The walk covers an area of 10 kilometers or 6.2 miles.
The purpose of the CROP program and the walk is to support the cause of feeding the hungry throughout the nation. People who participate in the walk receive a sponsor sheet in order to get pledges and donations.
Twenty-five percent of the money raised from this event will go to DeKalb County hunger needs. Some of the organizations in this community the walk helps to support are food for the elderly, the Salvation Army food pantry and a group called N.I.C.E. (Neighbors in Christ Ecumenical), which also helps to provide food for the hungry.
The other 75 percent of the money goes to the Church World Service. This service, as the name implies, deals with hunger problems throughout the world. “It attacks the problem of hunger from the inside-out,” said Marium Hussain, NIU recruiter for this walk.
According to a brochure written by members of CROP, CROP is the name given to walks and other community hunger education and fund raising events sponsored by Church World Service.
The CROP Community Hunger Appeal began 45 years ago with small Midwestern farm families sharing their harvests with hungry neighbors in postwar Europe, according to another CROP brochure. The first walk was Oct. 17, 1969, in Bismarck, N. Dak.
By 1985, there were more than 260,000 people joining in the 1,449 walks. By 1991, the number had grown to more than 330,000 walkers in 1,856 different Walks.

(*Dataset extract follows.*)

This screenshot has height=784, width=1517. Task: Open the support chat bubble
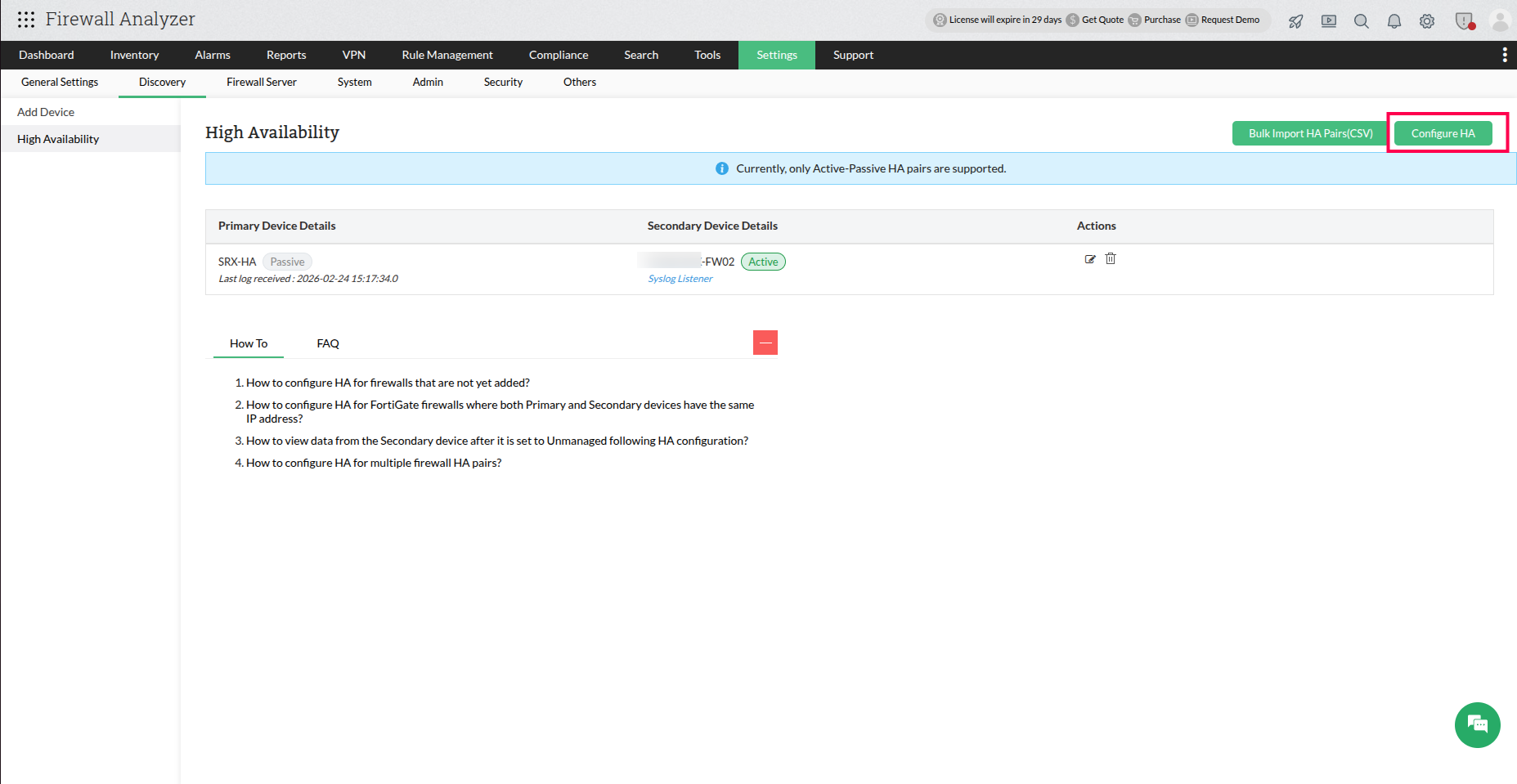pos(1477,725)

Last year, the number once again rose dramatically to 3.3 million people participating in almost 2,000 walks.
This year, DeKalb County will feature two CROP walks on the same day. The north walk will be the one leaving from the Newman Center in DeKalb. The south walk will leave from Waterman United Methodist Church in Waterman.
Hussain said, “The stress here is walking for hunger, not for fitness. Walking physically acknowledges the tragedies and hunger that is out there.”
There will be several rest stops set up along the route with water for the participants. Wheeled items such as roller blades, bicycles and skateboards are not allowed on the walk. However, wheelchairs and baby strollers are acceptable.
Walkers who raise $100 or more in pledges will receive a free CROP t-shirt on the day of the walk.
“I am very positive about the walk,” Hussain said. “DeKalb residents as well as NIU students are symbolic of the nation’s fight for hunger.”
Hussain also said, “I am believe the walk is so successful because it tackles the tragedy of hunger from the inside-out by donating profits and contributions to not only abroad, but local hunger needs as well.”